Any algorithm that use a number as a feed for generating random string?

Question

I want to generate a random string with any fixed length (N) of my choice. With the same number as a feed to this algorithm it should generate the same string. And with small change to the number like number+1, it should generate a completely different string. (Difficult to relate to the previous seed) It's ok if more than one number might result in the same string. Any approaches for doing this?

By the way, I have a set of characters that I want to appear in the string, like A-Z a-z 0-9.

For example

Algorithm(54893450,4,"ABCDEFG0") -> A0GF
Algorithm(54893451,4,"ABCDEFG0") -> BDCG

I could random each characters one by one, but it would need N different seed for each characters. If I want to do it this way, the question might become "how to generate N numbers from one number" for the seeds.

The end goal is that I want to convert a GUID to something more readable on printed media and shorter. I don't care about conflict. (If the conflict did happen, I can still check the GUID for resolution)

Answer 1

Ok, thanks for the guidance @Jim Mischel. I read all the related pages and come to understand more about this.

http://blog.mischel.com/2017/05/30/how-not-to-generate-unique-codes/

http://blog.mischel.com/2017/06/02/a-broken-unique-key-generator/

http://blog.mischel.com/2017/06/10/how-did-this-happen/

http://blog.mischel.com/2017/06/20/how-to-generate-random-looking-keys/

https://ericlippert.com/2013/11/12/math-from-scratch-part-thirteen-multiplicative-inverses/

https://ericlippert.com/2013/11/14/a-practical-use-of-multiplicative-inverses/

https://en.wikipedia.org/wiki/Extended_Euclidean_algorithm

In short, first I should use a sequential number.
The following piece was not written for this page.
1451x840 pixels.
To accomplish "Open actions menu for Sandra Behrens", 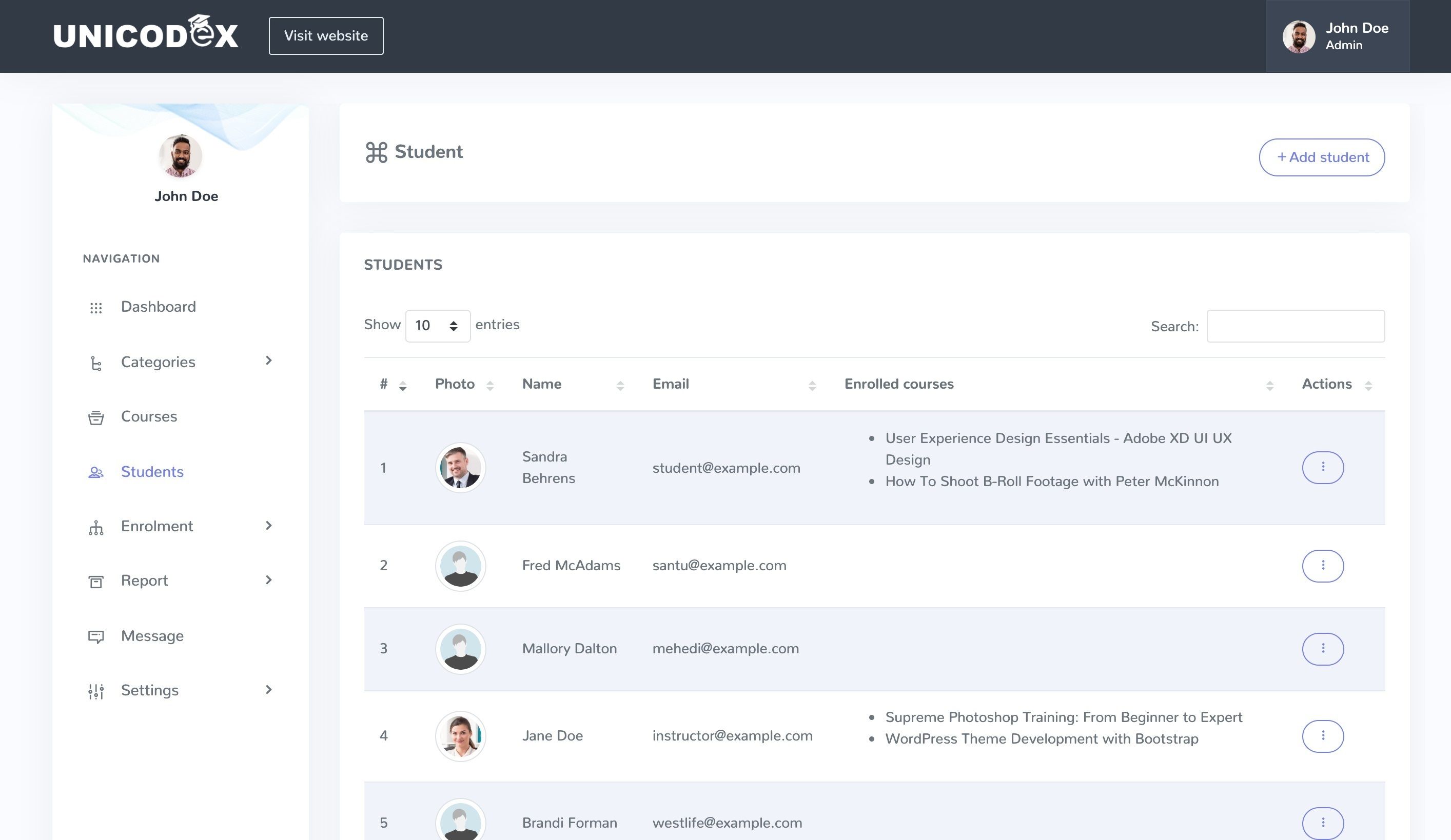I will click(x=1323, y=467).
That is 1,2,3,4,... Very predictable, but it can turn into something random and hard to guess.

(Note that in my case this is not entirely possible, since each users will be generating his own ID locally so I cannot run a global sequential number, hence I use GUID. But I will make my own workaround to fit GUID to this solution, probably with a simple modulo on the GUID to fit it to my desired range.)

With sequential integer n I can get another seemingly unrelated integer with a multiplication then a modulo. This might looks like (n * x)% m with x and m of my choice. Of course m would have to be larger than the largest number that I want to use since it wraps around the modulo while multiplying.

This alone is a good start as close number n does not provide similar output. But we cannot be so sure about that. For example, if my x is 4 and m is 16 then the input can only produce 0,4,8,12. To avoid this we choose x and m which is a coprime of each other. (Having greatest common divisor of 1) There are many obvious candidate to this such as 100000 as m (defines the limit of my output as 99999) and 2429 as x. If we choose 2 coprime like this, not only the result conflict as less as possible, it also guarantee that each input produces unique output in that range.

We can learn from this example :

(n * 5) % 16

As 5 and 16 is a coprime, we can get a maximum length of sequence of unique numbers before it wraps around. (length = 16) if we input numbers sequentially from 0 to 16 :

Input : 0,1,2,3,4,5,6,7,8,9,10,11,12,13,14,15,16
Output : 0, 5, 10, 15, 4, 9, 14, 3, 8, 13, 2, 7, 12, 1, 6, 11, 0

We can see that the output is in a not so predictable sequence and also none of the output other than the last one is the same. It travels to all available number possible.

Now my very predictable sequential running number would produce sufficiently different number and also guarantee not to conflict to any other input as long as it is in the range of m. What's left is to convert this number to a string of my choice via base conversion. If I have 5 characters "ABCDE" then I will use base-5.

Only this is enough for my use case. But with the concept of multiplicative inverse I can also find one more integer y which can reverse that multiply modulo transformation to the original number. Currently I still haven't understand that part fully, but it uses Extended Euclidean Algorithm to find y.

Since my application does not need reverting yet I am fine with not understanding it for now. I will definitely try to understand that part.